Hay películas que te quitan las ganas de visitar aquellos países donde se ruedan. Funcionan como verdaderas anti-campañas de su Ministerio de Turismo. Yo, desde luego, si fuera el gobernante, a estas películas que luego triunfan en el extranjero les obligaría a devolver las subvenciones concedidas. Las realidades chuscas tienen que quedarse en casa, como sucedía en el cine franquista gracias a los censores, que vendían una realidad paralela donde todo el mundo comía tres platos diarios y estaba encantado de conocerse.

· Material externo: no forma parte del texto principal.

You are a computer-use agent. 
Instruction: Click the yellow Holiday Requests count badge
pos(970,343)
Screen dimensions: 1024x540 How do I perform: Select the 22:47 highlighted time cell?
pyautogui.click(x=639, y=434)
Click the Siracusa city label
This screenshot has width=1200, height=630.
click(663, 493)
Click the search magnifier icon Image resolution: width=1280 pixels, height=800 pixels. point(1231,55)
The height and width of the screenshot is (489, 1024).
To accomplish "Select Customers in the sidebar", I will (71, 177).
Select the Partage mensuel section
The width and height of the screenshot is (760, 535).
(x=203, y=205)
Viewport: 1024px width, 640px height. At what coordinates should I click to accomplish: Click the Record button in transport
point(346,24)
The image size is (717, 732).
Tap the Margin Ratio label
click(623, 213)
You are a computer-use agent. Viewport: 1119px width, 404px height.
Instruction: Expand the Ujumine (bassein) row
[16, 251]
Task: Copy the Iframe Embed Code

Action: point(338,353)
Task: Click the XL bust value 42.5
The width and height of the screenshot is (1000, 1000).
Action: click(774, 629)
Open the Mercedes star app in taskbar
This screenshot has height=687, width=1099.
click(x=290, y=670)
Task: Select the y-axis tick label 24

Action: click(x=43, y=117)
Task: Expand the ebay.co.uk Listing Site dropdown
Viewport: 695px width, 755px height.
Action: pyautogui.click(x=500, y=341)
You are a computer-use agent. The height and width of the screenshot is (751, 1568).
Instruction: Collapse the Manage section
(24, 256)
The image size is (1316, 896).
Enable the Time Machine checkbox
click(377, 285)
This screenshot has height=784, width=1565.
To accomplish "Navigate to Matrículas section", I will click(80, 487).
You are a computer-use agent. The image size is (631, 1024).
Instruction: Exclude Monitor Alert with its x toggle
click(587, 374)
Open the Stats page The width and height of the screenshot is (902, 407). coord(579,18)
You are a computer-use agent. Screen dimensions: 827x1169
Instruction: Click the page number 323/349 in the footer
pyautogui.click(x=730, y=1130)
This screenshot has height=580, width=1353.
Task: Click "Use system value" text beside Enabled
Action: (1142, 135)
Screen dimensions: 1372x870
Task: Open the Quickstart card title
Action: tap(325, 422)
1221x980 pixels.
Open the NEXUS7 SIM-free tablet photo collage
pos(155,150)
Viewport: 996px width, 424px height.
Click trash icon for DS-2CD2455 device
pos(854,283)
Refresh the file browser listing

Antes de ver “Estación Central de Brasil”, la excolonia portuguesa ya ocupaba el puesto número 67 en mi lista de preferencias viajeras. En Brasil, si hacemos caso de sus películas, la violencia campa a sus anchas, hace un calor inhumano, pulula demasiada gente sin oficio y en cualquier contexto aparece alguien montando una batucada para interrumpir el sagrado derecho a nuestro silencio. Copacabana y sus mulatonas ya no son atractivos recomendables si lo que buscas es paz y ausencia de tentaciones.

Antes que Brasil tendría que recorrer Europa entera y luego aventurarme en el choque cultural con el Extremo Oriente. Conocer Australia, y Nueva Zelanda, y por supuesto Estados Unidos, que es el escenario eterno de mi cinefilia. Y aprovechando el viaje también Canadá, e incluso México, si me juran por Huitzilopochtli que no va a hacer demasiado calor. La lista de países es larga y exige sacrificar muchas pagas extraordinarias. Brasil ya no me llamaba nada la atención, y ahora, por culpa de la película, ha descendido 20 posiciones en el ránking. Es como ver cualquier película ambientada en la India o en Indonesia. No sé: me agobia.

Esta es la segunda vez que veo “Estación Central de Brasil”, pero la primera que puedo verla en portugués con subtítulos gracias a las opciones de Movistar +. Pero me ha gustado menos que entonces. Donde antes había sentimientos hoy sólo he visto sensiblerías. Apenas dos momentos entrañables salvan esta road movie que transcurre por el inhóspito sertão. Creo que ya solo me conmueven las historias de desamor. Para todo lo demás me ha salido una piel como de elefante.